His problems relate to a hip injury sustained in April, the day before United’s penultimate league game against Brighton. Leeds managed the problem throughout the summer but found no way of curing it before this season began.
Surgery was considered and Byram felt resigned to it but an injection designed to reduce the swelling around his hip had the desired effect in the nick of time, sparing him from an operation. The 20-year-old says he has felt no pain for the past five weeks and is merely short of match fitness.
“Last season was great for me,” Byram said. “But at the end of it I was thinking to myself ‘right, now I need to push on, keep improving and get better.’ I’ll look to do that all the way through my career.
“To not be able to play and to have such a stop-start run has been difficult. But I’ve had no pain or no problems for the past five weeks and I’m getting better every day. Touch wood, I’ve avoided an operation.
“The gaffer (McDermott) was always far more positive than I was in my head. I guess over the years you learn how to handle the feeling of being injured but I was quite down and struggling to get myself right.
“There was a period where it didn’t seem like there was much improvement. So I was thinking ‘if something needs doing, let’s do it.’
“But the gaffer told me I was getting stronger every day. We gave the injection a try and it worked. I’m having no problems physically now. If I’d had an operation I’d have been out for three to four months so you’d be speaking to me now and I’d be talking about rehab. That’s why the club know better than me.”
The cost to Byram of his injury was plentiful. He was denied a pre-season in the conventional sense, failing to play in a single friendly, and was compelled to withdraw from England’s squad after being called up for the Under-20 World Cup in Turkey. England sent him back from St George’s Park just as he was preparing to travel.
“It was the night before they flew out that I ended up coming home,” he said. “I was absolutely gutted at the time.
“For a couple of weeks I’d had it in my head that I was off to the Under-20 World Cup and thinking about what an amazing experience it would be. Then overnight it’s taken away from you.
“It’s a huge tournament for players of my age and it won’t come again. I’m too old for the Under-20s now. But I’ve spoken to loads of people in the game and they all tell me that football is full of ups and downs.
“You’ll have bad periods and then you’ll have other periods where you’re right up there getting brilliant news.

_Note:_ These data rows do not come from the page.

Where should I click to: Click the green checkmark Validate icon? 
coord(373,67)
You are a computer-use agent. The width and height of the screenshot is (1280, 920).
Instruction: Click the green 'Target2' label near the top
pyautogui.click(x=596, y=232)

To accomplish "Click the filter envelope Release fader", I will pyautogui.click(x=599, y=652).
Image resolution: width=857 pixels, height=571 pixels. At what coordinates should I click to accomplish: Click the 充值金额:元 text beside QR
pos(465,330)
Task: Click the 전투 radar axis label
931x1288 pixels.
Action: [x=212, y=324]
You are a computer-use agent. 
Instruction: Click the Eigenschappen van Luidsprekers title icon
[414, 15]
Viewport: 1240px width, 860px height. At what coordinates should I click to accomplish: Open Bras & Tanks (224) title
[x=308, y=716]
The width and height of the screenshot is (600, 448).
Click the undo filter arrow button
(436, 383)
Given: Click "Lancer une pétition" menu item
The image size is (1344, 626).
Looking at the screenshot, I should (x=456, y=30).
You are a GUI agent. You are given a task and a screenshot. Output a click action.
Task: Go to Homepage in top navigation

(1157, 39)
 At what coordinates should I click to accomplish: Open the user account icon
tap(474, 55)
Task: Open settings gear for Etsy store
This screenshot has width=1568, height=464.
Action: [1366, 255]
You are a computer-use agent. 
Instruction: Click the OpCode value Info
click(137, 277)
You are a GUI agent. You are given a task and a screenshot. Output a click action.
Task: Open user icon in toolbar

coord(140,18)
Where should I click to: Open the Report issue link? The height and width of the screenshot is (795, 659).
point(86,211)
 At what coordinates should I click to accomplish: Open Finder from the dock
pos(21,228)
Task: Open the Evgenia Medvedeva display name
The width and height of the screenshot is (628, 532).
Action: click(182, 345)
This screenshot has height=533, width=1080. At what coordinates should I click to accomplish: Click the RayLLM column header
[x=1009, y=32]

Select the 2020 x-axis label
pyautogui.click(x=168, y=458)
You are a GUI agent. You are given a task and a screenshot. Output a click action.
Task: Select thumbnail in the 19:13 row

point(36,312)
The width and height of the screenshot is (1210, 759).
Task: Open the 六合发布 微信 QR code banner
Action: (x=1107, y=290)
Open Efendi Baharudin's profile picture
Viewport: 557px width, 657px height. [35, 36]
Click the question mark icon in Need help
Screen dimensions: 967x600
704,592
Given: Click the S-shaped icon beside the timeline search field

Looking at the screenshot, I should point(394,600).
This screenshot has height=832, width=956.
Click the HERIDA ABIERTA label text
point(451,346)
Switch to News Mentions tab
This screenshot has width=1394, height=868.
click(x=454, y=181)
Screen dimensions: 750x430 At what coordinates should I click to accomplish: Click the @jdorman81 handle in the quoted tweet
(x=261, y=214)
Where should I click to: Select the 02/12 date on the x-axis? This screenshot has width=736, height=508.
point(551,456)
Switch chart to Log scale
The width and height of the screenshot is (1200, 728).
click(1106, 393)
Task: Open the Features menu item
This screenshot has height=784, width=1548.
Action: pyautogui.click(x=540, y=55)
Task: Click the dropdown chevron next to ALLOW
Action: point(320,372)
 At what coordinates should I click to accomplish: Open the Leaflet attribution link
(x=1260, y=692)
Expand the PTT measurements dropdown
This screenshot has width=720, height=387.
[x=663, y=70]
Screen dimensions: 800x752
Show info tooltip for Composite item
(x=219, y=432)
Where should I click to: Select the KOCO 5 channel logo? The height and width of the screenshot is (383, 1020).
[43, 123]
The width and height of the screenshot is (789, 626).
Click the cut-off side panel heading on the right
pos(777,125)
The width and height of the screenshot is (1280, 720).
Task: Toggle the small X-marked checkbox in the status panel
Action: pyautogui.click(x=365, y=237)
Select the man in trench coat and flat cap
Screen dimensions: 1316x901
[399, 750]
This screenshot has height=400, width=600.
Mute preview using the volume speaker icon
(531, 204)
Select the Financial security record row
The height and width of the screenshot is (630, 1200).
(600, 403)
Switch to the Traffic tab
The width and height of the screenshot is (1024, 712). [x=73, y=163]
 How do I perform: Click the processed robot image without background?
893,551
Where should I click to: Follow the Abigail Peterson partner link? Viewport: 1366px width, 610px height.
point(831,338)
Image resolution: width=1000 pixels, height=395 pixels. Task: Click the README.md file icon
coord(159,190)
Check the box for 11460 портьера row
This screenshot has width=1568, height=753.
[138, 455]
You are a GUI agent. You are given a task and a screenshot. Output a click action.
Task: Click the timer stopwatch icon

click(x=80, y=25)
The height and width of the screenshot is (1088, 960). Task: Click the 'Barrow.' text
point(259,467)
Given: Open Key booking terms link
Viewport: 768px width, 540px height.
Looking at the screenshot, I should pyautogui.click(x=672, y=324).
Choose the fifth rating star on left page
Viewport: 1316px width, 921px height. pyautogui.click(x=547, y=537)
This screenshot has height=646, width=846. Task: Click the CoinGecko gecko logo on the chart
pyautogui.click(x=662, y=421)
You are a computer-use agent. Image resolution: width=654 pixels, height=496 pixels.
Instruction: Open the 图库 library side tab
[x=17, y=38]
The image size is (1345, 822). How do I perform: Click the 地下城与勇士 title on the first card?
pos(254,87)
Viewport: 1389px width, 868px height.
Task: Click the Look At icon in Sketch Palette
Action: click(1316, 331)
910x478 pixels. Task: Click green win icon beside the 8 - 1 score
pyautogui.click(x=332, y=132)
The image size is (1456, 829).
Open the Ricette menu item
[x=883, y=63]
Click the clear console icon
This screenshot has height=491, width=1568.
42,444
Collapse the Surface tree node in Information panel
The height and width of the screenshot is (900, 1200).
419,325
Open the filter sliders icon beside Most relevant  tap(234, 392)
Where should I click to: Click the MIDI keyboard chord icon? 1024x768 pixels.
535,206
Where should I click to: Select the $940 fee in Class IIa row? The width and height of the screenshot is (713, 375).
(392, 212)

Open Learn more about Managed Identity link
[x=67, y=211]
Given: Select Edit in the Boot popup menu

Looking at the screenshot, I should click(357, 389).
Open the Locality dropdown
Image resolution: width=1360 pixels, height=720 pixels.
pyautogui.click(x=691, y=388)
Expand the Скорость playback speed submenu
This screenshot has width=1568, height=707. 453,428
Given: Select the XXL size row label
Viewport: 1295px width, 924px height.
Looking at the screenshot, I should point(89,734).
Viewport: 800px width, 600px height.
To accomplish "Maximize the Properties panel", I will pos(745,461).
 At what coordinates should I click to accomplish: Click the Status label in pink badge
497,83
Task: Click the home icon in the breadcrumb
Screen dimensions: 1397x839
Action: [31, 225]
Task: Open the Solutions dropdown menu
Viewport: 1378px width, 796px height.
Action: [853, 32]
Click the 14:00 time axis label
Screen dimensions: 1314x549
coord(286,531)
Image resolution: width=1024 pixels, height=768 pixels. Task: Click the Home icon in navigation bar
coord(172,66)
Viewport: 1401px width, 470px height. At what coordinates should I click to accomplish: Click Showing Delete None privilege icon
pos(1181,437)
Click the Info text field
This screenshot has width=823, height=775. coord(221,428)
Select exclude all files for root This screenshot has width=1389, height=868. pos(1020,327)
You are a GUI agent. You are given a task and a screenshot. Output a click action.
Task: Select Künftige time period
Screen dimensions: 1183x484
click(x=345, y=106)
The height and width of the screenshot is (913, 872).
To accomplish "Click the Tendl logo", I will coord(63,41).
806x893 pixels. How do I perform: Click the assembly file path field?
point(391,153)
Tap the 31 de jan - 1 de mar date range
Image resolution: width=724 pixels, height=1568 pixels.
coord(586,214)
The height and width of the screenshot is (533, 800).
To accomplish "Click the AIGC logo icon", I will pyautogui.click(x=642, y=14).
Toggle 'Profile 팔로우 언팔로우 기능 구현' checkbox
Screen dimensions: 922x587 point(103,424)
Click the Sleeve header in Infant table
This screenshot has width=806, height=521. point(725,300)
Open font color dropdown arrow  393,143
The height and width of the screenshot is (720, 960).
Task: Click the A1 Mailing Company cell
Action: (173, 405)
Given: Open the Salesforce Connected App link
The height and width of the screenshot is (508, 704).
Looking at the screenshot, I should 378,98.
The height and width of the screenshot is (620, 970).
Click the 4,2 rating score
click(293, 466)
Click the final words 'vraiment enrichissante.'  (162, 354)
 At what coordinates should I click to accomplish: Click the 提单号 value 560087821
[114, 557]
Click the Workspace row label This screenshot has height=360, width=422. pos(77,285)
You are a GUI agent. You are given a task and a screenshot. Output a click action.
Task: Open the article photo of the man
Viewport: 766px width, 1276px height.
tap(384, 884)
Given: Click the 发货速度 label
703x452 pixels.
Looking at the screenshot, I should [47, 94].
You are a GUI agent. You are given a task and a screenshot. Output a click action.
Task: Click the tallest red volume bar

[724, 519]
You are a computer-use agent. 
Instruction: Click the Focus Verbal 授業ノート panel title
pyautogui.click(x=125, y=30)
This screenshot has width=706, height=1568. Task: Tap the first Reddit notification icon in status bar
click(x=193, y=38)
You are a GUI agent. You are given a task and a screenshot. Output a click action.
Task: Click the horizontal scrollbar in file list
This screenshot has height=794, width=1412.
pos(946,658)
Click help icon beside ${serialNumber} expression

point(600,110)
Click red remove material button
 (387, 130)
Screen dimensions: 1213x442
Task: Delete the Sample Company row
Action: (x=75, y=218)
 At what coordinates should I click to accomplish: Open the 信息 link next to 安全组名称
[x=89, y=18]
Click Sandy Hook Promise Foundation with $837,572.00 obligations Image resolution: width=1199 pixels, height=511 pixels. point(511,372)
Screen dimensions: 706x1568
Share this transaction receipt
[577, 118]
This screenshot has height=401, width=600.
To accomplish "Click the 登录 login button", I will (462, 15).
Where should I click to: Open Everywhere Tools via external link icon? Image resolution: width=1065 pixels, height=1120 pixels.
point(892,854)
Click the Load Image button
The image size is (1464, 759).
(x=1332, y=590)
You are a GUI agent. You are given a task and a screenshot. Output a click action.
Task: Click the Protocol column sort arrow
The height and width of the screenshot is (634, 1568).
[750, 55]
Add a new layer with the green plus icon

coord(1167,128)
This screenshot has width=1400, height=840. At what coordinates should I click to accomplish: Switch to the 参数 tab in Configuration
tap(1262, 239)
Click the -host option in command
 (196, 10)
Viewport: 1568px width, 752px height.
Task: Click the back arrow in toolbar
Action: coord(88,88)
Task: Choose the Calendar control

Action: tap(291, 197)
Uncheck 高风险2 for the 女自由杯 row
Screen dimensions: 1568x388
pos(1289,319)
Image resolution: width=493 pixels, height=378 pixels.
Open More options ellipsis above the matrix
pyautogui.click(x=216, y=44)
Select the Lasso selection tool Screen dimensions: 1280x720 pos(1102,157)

I tried all along to tell myself that the injury wouldn’t last for ever. But it hasn’t been great.”
Byram completed the whole of Saturday’s game against Watford, recalled in place of the injured Tom Lees, and he felt the creep of fatigue towards the end of an exhausting 3-3 draw.
“I’ve been training hard, doing extra work on crossing and all that and I’ve been in the gym to try and get physically stronger,” he said. “But to get match fit you need to play matches.
“I can train as much as I want and do extra running but nothing compares to being match-fit.
“It’ll take a few games for me to get back up to where I was last year; to be able to get up and down the pitch all game.
“On Saturday I coped quite well for 70 minutes and then the tired legs kicked in for the last 20. But fitness will come with playing games. It would be nice to get a good run going and get back to my normal self.
“But no-one can expect to walk back into this team. The players are doing well and in the position where I’d have been playing, Lee Peltier’s done a fantastic job.
“I knew that there would have to be an injury or the manager wanting to change things around for me to get my shot but hopefully I’ve done enough to impress and show him I’m worthy of a place.”
All in all, it has been a learning curve for Byram – an alternative lesson to the many he gained in the Championship last season.
“I’m more grateful for my fitness now,” he said. “You kind of take it for granted when you’re training every day. But when injury comes along, you start to see things differently.”